> Exercise prompt:
Filter the data for lines with the word "green", then copy every line so identified.

Start of Data excerpts

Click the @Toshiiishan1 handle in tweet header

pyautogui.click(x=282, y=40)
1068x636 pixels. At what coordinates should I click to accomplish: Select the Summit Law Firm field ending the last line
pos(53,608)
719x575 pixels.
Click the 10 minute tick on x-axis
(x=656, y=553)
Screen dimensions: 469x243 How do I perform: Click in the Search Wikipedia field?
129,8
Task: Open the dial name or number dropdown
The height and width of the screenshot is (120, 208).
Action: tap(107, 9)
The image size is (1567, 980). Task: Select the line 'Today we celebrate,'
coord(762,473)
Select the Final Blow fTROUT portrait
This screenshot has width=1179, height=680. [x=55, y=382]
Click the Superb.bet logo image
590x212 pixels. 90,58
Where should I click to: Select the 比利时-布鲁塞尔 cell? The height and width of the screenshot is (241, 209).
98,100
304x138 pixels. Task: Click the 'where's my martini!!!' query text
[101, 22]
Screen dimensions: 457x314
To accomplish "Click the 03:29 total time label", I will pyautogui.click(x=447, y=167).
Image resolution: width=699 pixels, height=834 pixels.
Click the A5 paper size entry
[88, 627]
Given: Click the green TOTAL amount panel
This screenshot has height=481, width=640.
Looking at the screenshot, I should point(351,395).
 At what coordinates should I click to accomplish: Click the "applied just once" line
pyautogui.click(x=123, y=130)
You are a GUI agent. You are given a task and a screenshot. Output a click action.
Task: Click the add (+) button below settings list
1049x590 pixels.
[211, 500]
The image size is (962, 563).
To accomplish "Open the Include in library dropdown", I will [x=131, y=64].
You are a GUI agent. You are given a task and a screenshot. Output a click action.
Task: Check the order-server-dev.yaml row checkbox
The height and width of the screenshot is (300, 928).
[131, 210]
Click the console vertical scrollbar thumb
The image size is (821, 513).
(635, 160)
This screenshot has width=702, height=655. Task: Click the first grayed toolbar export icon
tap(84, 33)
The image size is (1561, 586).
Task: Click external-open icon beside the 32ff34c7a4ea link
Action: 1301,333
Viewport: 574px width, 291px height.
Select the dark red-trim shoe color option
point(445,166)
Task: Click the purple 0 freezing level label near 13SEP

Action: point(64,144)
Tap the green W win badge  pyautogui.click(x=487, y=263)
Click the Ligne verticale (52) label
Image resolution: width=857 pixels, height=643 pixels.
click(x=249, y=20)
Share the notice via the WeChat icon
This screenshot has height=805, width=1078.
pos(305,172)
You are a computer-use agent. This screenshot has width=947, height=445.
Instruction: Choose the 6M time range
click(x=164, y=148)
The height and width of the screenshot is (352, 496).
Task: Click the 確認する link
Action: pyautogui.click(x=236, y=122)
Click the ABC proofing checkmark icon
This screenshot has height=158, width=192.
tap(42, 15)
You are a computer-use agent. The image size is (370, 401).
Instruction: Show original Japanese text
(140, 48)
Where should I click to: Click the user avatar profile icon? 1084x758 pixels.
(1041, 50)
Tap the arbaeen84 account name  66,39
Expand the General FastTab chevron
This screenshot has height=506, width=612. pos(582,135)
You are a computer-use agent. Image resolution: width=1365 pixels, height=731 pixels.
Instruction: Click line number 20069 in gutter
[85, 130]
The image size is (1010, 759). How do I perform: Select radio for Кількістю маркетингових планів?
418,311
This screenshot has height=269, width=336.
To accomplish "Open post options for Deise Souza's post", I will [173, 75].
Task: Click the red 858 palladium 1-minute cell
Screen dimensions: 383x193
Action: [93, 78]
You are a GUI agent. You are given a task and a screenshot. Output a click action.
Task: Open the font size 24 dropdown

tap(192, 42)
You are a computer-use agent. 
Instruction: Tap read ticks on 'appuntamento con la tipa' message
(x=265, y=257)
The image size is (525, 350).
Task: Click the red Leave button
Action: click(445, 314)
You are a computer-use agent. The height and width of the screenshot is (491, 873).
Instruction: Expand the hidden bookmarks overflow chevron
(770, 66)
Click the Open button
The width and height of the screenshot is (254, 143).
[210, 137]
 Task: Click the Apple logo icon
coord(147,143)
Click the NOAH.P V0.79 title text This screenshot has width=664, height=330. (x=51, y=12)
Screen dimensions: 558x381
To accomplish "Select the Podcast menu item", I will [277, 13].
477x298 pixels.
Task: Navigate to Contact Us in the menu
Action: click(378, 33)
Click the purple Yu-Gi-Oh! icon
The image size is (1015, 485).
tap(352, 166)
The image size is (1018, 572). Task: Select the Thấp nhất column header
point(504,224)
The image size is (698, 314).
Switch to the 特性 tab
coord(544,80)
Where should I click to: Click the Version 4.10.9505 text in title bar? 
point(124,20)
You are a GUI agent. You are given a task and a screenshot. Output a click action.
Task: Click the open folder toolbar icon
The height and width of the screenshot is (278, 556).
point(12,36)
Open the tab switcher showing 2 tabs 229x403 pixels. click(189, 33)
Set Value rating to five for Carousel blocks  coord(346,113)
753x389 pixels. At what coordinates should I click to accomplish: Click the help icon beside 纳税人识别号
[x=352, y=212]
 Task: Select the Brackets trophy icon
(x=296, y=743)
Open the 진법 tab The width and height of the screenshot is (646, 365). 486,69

End of Data excerpts

> Answer:
Given: Click the green TOTAL amount panel
Tap the green W win badge  pyautogui.click(x=487, y=263)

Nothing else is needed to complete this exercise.